I went back to bed. But not to sleep. There would be no litigation. I’d filed complaints with the state before over similar issues and the investigative medical board always sided with the hospital. No attorney is willing to go the expense or time to attempt to sue the hospital or state over an issue regarding indigent clients. The cause is just and there is a potential payout, sure; but, the clients are mercurial and may disappear or die before the litigation got going.
What else did I have that I could do?

If the courts are there to enforce criminal codes and laws, and the hospitals for crisis care only, then it’s the promised community services that will intervene for long term care and support. Much like a rehabilitation facility is charged with teaching someone to walk again after spinal surgery, community based services are designed to assist the mentally ill with successful integration into the community.
In 2024 it has been reported that California, from 2019 to 2024, spent $24 billion dollars on community services to combat homelessness. Those funds were earmarked to go to housing, mental health, addiction services, and other programs to alleviate or end the issues and factors that created the circumstances in the first place.
The hardcore reality is that the funds were primarily spent on salaries and benefits for the owners and CEO’s of the organizations, then salaries and benefits for the staff, then rent for the buildings for the staff, and then equipment for the staff, then cars for the staff, and other odds and ends for the organizations tasked with providing the services. We really don’t know the extent because there is no oversight or audit requirements. Or performative outcomes either.
You see, while a homeless individual has a large number of opportunities for services, including temporary and permanent housing, meals and food banks, medical treatment, substance abuse treatment, safe spaces to use substances, medication services including visiting nurses, inpatient and outpatient services, emergency funds, Social Security disability income and dozens of other community based services, they also have the ability to say “No Thank You”
This creates an environment where we have a vast number of individuals employed, services stocked, and buildings rented and furnished; but, they sit around and drink coffee and watch YouTube videos because we can’t force clients to utilize the services they offer.
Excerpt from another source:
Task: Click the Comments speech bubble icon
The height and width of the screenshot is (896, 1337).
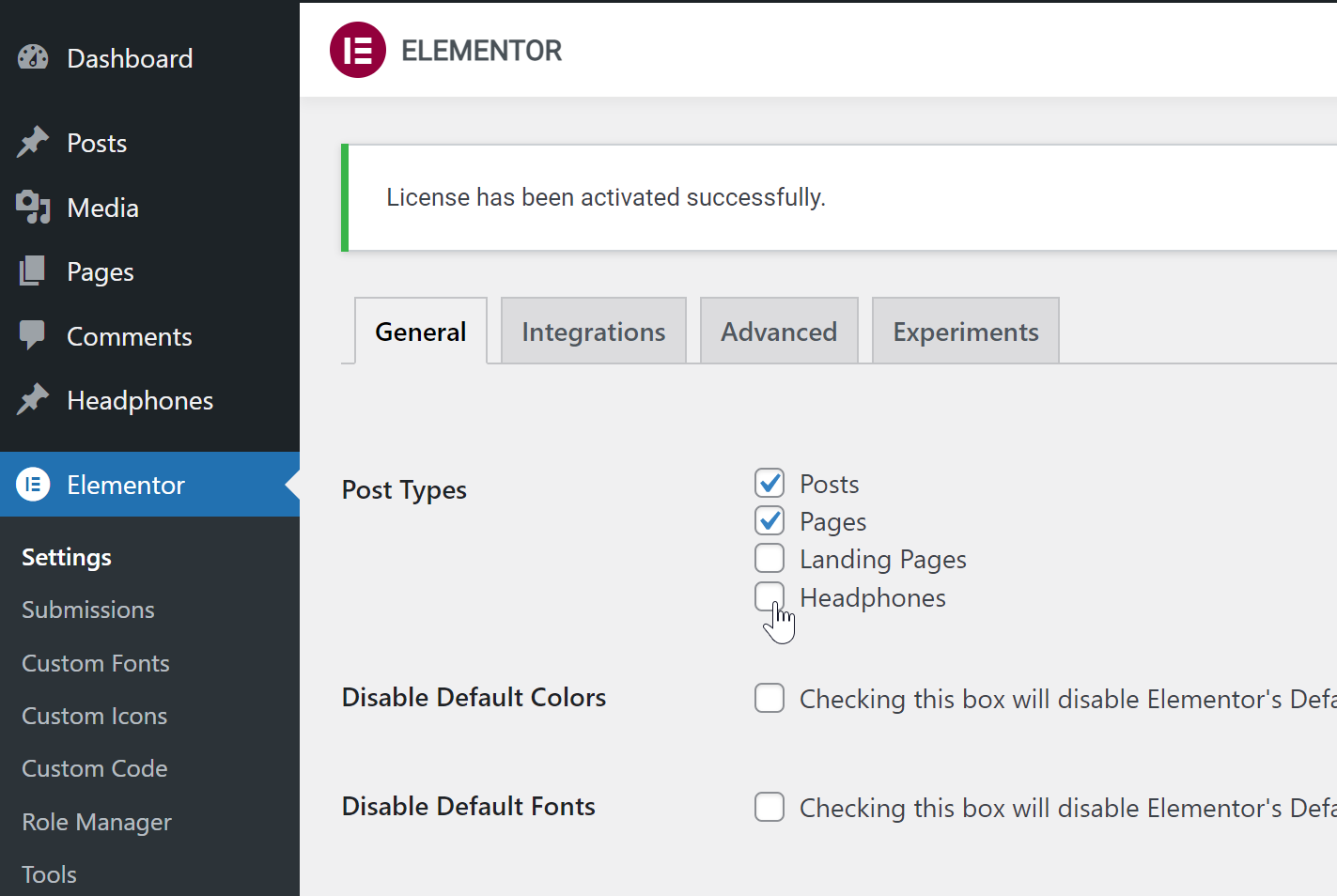Action: [x=33, y=335]

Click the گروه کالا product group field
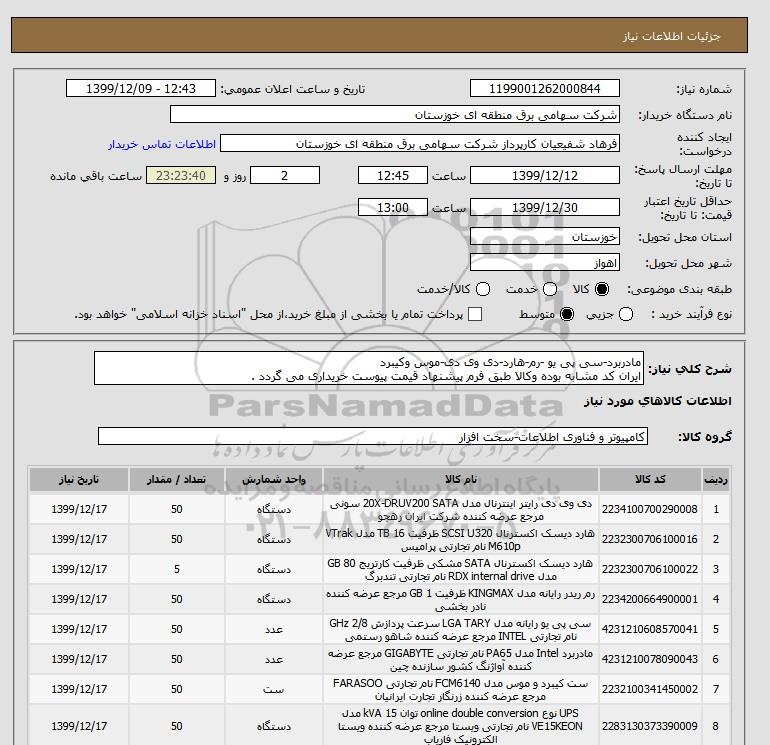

Worse still, people of limited ethical constraints can take advantage of the broken system to their economic benefit by reporting they’re engaging clients, but in reality, are just sitting collecting state or federal checks.
In other words, since homeless individuals cannot be forced to participate in programs, there is no way of knowing if these programs had any impact or effect on homelessness, and everyone gets paid to show up to work. Whether they have clients or not.
A lot of people are paid millions of dollars to maintain the charade.
Courts, hospitals and community service providers make up an unholy trinity that are sucking billions of dollars a year off state and federal governments for a problem they have no interest in solving because they are making too much money on it. Fixing the issue would mean the end of their jobs, income, third and fourth houses and luxury cars.
It would take an insider who is not in on the grift, with 20 years’ experience, to explain how we got to this impossible place, what is really going on in the homeless industrial complex, and how the system could be reformed to be efficient, effective, and successful in eliminating homelessness.